Extrait →

····················

Le cynisme, c’est la valeur qui monte. Dans la veine macabre d’un Régis Clinquart (on se souvient de sa saignante Apologie de la viande, paru à la rentrée dernière), le comédien, publicitaire, romancier et cinéaste Jean-Hugues Lime raconte au jour le jour et à la première personne les pensées d’un homme qui décide de devenir un assassin. Du mardi 9 janvier au dimanche 15 juillet, en France, l’inquiétant diariste transcrit son parcours, ses pulsions, ses fantasmes, ses scrupules et ses dégoûts, dans une lente maturation criminelle qui le rapproche chaque jour davantage de l’assassinat rigoureusement gratuit et absolument parfait dont il a fait son but.

····················

Lignes affichées →

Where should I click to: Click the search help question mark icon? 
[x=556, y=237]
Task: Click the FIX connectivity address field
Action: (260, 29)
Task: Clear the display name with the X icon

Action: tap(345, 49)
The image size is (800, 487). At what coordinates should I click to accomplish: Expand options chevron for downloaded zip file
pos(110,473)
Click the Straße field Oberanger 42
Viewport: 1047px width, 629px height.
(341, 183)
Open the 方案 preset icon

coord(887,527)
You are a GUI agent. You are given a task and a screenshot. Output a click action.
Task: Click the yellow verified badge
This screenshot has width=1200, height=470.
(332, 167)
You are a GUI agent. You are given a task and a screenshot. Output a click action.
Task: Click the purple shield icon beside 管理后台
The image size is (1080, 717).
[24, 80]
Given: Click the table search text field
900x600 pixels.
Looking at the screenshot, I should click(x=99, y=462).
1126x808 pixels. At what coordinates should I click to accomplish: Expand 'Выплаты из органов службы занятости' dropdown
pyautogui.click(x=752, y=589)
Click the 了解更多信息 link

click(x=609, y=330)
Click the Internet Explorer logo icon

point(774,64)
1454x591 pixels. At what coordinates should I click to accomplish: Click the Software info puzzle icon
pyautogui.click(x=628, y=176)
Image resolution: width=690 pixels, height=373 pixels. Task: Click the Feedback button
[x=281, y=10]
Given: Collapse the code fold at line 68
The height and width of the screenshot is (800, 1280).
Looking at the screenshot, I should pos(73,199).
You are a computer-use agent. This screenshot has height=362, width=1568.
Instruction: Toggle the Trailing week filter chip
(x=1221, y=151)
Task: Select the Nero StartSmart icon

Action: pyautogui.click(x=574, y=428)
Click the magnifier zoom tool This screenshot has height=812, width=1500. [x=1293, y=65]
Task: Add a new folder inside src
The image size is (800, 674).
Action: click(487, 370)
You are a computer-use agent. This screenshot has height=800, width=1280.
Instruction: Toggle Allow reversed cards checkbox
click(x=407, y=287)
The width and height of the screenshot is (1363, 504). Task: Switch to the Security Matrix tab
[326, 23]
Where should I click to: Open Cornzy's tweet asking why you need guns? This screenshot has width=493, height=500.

····················

Questions à traiter →
1. Réécrivez sous forme de liste le paragraphe de l'extrait qui commence par « Le cynisme, c'est la valeur qui monte », en conservant ses faits principaux.
2. Répondez aux questions suivantes à partir de l'extrait.
(a) Quel ouvrage de Régis Clinquart est mentionné ?
(b) Quelles activités de Jean-Hugues Lime sont énumérées ?
(c) Quel jour s'achève le journal du diariste ?

Corrigé de l'exercice →
1.
- Le cynisme est la valeur qui monte.
- Jean-Hugues Lime est comédien, publicitaire, romancier et cinéaste. Dans la veine macabre de Régis Clinquart, auteur d'*Apologie de la viande*, il raconte au jour le jour et à la première personne les pensées d'un homme qui décide de devenir un assassin.
- Du mardi 9 janvier au dimanche 15 juillet, en France, ce diariste transcrit son parcours, ses pulsions, ses fantasmes, ses scrupules et ses dégoûts.
- Sa lente maturation criminelle le rapproche de son but : un assassinat rigoureusement gratuit et absolument parfait.

2.
(a) *Apologie de la viande*.
(b) Comédien, publicitaire, romancier et cinéaste.
(c) Le dimanche 15 juillet.